Tracking Changing Probabilities via Dynamic Learners
Omid Madani
TL;DR
This paper tackles online probabilistic multiclass prediction over unbounded streams with strict memory limits, addressing external and internal nonstationarity by separating salient predictions from noise. It introduces Sparse Moving Averages (SMAs), notably the sparse EMA and a queue-based Qs predictor, and proposes DYAL, a hybrid that dynamically blends per-predictand EMA learning with queue-based switching to adapt rapidly to changes. The evaluation framework uses bounded log-loss for NS items and proper scoring principles to compare open-ended predictors under nonstationarity, demonstrating that per-predictand learning rates and a DYAL combination yield faster adaptation and lower variance than single-rate EMA or queue methods in many regimes.

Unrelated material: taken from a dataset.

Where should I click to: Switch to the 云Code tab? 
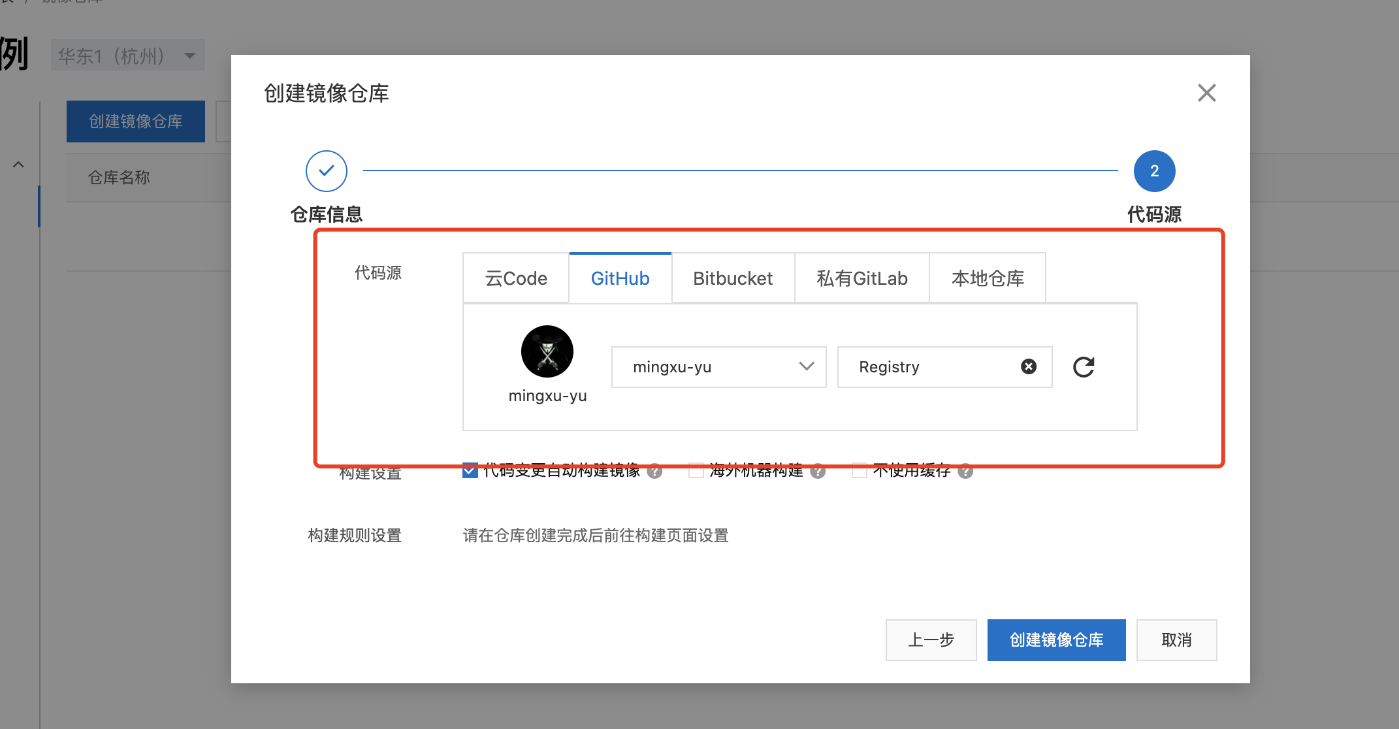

The findings have practical impact for lifelong, continual learning systems and real-world data streams where concepts emerge and evolve, enabling robust probability estimates for salient items while maintaining bounded memory usage.
Abstract
Consider a predictor, a learner, whose input is a stream of discrete items. The predictor's task, at every time point, is probabilistic multiclass prediction, i.e. to predict which item may occur next by outputting zero or more candidate items, each with a probability, after which the actual item is revealed and the predictor updates. To output probabilities, the predictor keeps track of the proportions of the items it has seen. The stream is unbounded (lifelong), and the predictor has finite limited space. The task is open-ended: the set of items is unknown to the predictor and their totality can also grow unbounded. Moreover, there is non-stationarity: the underlying frequencies of items may change, substantially, from time to time. For instance, new items may start appearing and a few recently frequent items may cease to occur again. The predictor, being space-bounded, need only provide probabilities for those items which, at the time of prediction, have sufficiently high frequency, i.e., the salient items. This problem is motivated in the setting of Prediction Games, a self-supervised learning regime where concepts serve as both the predictors and the predictands, and the set of concepts grows over time, resulting in non-stationarities as new concepts are generated and used. We design and study a number of predictors, sparse moving averages(SMAs), for the task. One SMA adapts the sparse exponentiated moving average and another is based on queuing a few counts, keeping dynamic per-item histories. Evaluating the predicted probabilities, under noise and non-stationarity, presents challenges, and we discuss and develop evaluation methods, one based on bounding log-loss. We show that a combination of ideas, supporting dynamic predictand-specific learning rates, offers advantages in terms of faster adaption to change (plasticity), while also supporting low variance (stability).